REGGIO EMILIA – Ha visitato il nido e scuola d’infanzia Salvador Allende, partecipato all’assemblea che i bambini fanno ogni mattina per decidere con le insegnanti quali attività svolgere, visto il centro di riciclaggio creativo Remida, progetto culturale dedicato alla sostenibilità ambientale e al riutilizzo dei materiali. C’è stato tutto questo nella seconda giornata a Reggio Emilia della Principessa del Galles Kate Middleton. Si è persino cimentata nella preparazione dei tortelli di erbetta durante la cooking class di pasta fresca organizzata per lei.
La visita in città della reale britannica, organizzata per conoscere da vicino il Reggio Emilia Approach, ha dunque portato Kate in tanti luoghi, dove ha parlato coi piccoli, con educatori e gli atelieristi. Nel parco del nido-scuola, la Principessa ha potuto osservare come l’elemento naturale con cui i bambini sono a contatto diventa fonte di apprendimento, attraverso l’osservazione, l’esplorazione e l’uso dei materiali. Al Remida, Kate stata accolta da Nora, bambina di nove anni che le ha consegnato un mazzo di fiori, poi si è soffermata con istituzioni ed esperti, nei vari ambienti per informarsi sulle varie attività, facendo molte domande dirette, si racconta dal Comune. Ha partecipato anche a un tavolo su creatività, materiali e sostenibilità insieme ad alcune delle imprese con base a Reggio Emilia, che conferiscono materiali a Remida. Non poteva mancare la presentazione delle attività degli spazi di Fondazione Reggio Children all’ex mangimificio Caffarri, con funzioni diverse, allestiti con il contributo del partner the Lego Foundation.
“Per educare un bambino non bastano i genitori, serve la comunità”, ha detto la Principessa durante il colloquio in Comune col sindaco Marco Massari, orgoglioso e felice della visita di Kate. “Attraverso il Reggio Emilia Approach, che idealmente cerchiamo di estendere dall’educazione a tutti gli ambiti della vita pubblica- dice il primo cittadino- crediamo di aver sempre perseguito questo obiettivo”. La Principessa, aggiunge, “con grazia ed eleganza, ha mostrato curiosità, interesse, competenza e autentico stupore verso Reggio Children e il Reggio Emilia Approach”. Nel ringraziare tutti per organizzazione della due giorni, Massari, ricorda che con la visita della Principessa del Galles Reggio Emilia è “all’attenzione di tutti, in tutto il mondo, per quella ricchezza straordinaria che è rappresentata dal nostro modo di accompagnare bambine e bambini assecondandone la creatività, rispettandone i diritti, stimolandone relazioni e cittadinanza attiva, fin dai primi giorni di vita”.
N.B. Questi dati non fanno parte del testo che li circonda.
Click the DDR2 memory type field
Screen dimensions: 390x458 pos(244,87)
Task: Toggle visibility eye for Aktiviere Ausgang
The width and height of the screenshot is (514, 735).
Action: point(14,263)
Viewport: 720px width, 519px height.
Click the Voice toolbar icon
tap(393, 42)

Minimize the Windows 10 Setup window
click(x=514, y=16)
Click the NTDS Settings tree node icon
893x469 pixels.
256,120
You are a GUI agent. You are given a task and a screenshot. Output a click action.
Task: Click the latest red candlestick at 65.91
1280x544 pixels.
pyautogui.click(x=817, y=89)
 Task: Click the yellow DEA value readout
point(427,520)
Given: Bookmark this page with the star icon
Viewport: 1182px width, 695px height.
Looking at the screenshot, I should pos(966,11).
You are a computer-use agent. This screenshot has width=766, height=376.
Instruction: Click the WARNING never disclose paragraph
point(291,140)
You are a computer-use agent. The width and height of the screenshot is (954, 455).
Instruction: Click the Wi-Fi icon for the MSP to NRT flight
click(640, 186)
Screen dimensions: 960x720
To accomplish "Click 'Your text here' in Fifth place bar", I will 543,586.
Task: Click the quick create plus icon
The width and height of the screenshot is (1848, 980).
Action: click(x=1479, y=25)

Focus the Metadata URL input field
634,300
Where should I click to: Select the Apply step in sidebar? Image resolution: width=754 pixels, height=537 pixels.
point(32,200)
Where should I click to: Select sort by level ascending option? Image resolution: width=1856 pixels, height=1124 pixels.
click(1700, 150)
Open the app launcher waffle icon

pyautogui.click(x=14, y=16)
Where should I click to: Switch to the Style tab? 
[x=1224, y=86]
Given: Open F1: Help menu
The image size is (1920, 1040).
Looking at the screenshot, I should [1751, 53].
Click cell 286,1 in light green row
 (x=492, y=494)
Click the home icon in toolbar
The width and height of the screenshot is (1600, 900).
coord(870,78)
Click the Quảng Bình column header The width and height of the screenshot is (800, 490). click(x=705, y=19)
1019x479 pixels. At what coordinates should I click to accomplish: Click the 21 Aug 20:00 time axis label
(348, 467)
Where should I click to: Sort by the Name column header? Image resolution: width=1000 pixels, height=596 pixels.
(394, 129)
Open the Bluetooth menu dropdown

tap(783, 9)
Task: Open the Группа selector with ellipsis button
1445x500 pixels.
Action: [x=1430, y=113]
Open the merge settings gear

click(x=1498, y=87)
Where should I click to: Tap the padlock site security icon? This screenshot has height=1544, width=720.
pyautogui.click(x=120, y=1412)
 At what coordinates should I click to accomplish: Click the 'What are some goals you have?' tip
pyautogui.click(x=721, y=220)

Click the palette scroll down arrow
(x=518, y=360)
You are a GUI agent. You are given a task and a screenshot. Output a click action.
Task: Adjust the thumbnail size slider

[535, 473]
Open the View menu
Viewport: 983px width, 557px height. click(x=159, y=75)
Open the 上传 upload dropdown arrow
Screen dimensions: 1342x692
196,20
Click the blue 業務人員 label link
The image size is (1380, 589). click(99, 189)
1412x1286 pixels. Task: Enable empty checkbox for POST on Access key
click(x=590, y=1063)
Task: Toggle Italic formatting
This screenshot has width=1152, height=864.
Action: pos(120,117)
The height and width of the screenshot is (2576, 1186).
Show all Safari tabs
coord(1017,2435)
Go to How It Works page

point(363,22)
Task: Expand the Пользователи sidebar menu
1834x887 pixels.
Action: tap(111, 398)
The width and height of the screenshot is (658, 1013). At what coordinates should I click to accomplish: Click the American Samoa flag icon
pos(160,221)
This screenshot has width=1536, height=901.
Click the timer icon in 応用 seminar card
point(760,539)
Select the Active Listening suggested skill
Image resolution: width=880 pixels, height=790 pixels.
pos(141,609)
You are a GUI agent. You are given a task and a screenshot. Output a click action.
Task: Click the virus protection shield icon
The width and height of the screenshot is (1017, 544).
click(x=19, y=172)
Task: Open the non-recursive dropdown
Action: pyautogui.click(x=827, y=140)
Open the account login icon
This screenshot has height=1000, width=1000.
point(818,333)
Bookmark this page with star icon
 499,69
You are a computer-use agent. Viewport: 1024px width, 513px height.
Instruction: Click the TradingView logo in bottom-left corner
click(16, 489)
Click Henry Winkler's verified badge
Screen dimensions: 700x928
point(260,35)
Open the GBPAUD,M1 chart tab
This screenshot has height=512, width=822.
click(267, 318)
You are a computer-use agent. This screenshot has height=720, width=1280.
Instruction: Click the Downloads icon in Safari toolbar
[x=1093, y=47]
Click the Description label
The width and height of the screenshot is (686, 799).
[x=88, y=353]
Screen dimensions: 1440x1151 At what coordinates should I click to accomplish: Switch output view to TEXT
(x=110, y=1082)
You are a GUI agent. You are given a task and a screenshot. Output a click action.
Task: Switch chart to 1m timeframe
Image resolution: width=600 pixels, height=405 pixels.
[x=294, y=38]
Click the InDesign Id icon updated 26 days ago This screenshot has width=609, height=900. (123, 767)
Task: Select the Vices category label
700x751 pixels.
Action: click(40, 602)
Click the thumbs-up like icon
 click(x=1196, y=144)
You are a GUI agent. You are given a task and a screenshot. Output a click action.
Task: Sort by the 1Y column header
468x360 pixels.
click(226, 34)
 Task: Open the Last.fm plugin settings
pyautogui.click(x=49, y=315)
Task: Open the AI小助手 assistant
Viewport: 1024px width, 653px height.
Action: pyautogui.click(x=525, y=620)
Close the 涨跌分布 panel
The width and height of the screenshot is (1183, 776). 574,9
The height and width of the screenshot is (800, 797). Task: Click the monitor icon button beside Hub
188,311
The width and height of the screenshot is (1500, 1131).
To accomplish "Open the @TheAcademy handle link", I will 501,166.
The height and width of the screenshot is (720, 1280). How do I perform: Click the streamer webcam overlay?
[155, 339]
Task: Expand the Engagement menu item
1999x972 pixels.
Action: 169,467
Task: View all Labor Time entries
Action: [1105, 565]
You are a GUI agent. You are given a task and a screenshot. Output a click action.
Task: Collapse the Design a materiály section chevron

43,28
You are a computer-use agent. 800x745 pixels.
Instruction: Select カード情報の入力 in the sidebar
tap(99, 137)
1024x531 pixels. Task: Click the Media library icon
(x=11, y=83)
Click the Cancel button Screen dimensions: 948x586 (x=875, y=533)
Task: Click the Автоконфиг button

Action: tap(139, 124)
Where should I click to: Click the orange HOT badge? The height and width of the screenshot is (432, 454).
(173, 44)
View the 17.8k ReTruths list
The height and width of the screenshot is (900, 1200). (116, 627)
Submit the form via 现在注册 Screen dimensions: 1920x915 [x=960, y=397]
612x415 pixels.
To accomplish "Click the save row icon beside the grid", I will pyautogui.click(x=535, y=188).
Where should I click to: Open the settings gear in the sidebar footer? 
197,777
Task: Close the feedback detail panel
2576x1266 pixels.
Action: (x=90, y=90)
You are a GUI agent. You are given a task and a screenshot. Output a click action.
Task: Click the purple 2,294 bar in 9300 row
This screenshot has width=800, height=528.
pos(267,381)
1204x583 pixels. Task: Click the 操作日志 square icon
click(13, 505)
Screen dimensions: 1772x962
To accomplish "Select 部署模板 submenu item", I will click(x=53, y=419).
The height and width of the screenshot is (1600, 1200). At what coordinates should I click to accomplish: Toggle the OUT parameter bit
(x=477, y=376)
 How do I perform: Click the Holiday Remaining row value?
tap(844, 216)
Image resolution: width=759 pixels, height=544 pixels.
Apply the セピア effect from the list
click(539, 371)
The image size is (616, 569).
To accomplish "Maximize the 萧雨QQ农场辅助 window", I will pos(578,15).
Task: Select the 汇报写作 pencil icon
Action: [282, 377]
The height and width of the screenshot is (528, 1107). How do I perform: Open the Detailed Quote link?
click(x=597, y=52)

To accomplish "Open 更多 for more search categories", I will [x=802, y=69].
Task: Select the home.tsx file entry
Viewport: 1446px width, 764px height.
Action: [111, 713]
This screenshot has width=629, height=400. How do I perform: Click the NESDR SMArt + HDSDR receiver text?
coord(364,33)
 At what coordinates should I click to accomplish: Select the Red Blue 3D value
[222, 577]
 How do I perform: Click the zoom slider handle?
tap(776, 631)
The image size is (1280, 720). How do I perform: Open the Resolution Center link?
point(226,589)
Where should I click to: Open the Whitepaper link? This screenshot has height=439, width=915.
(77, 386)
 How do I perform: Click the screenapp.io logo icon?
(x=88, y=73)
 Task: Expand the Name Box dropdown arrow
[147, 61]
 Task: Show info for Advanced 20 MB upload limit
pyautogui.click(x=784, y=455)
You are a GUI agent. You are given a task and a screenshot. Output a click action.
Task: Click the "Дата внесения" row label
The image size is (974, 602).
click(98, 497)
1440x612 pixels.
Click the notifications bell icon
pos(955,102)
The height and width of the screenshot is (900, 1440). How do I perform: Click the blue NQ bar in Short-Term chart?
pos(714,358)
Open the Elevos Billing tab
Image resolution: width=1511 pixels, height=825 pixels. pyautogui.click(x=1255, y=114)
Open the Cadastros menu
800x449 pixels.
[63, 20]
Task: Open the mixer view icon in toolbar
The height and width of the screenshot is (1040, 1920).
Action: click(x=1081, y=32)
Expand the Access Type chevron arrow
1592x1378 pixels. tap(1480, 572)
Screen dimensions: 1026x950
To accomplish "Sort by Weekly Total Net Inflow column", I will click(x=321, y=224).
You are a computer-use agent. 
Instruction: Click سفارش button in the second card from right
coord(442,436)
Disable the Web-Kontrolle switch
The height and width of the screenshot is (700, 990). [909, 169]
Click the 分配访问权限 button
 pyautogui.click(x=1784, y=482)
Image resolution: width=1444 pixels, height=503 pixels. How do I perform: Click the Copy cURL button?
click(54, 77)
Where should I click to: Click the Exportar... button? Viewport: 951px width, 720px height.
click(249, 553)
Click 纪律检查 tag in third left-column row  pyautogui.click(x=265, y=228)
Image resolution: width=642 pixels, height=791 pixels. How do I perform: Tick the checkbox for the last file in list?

Infine, tornando sull’organizzazione della visita, il primo cittadino fa notare che “l’attenzione mediatica e il clamore che la Principessa Catherine ha portato, hanno rappresentato per una città di medie dimensioni una fuga dall’ordinario, un’opportunità e una responsabilità”. Per questo “era necessario che il rispetto del protocollo e delle misure di sicurezza fosse garantito e che, con sobrietà, tutto concorresse a permettere ad una figura di rilievo internazionale di avvicinarsi a questa esperienza con autenticità e tranquillità. Era fondamentale che tutta la comunità rispondesse positivamente. Si è trattato di una sfida rilevante e penso di poter dire che tutta la città si è dimostrata all’altezza”, conclude.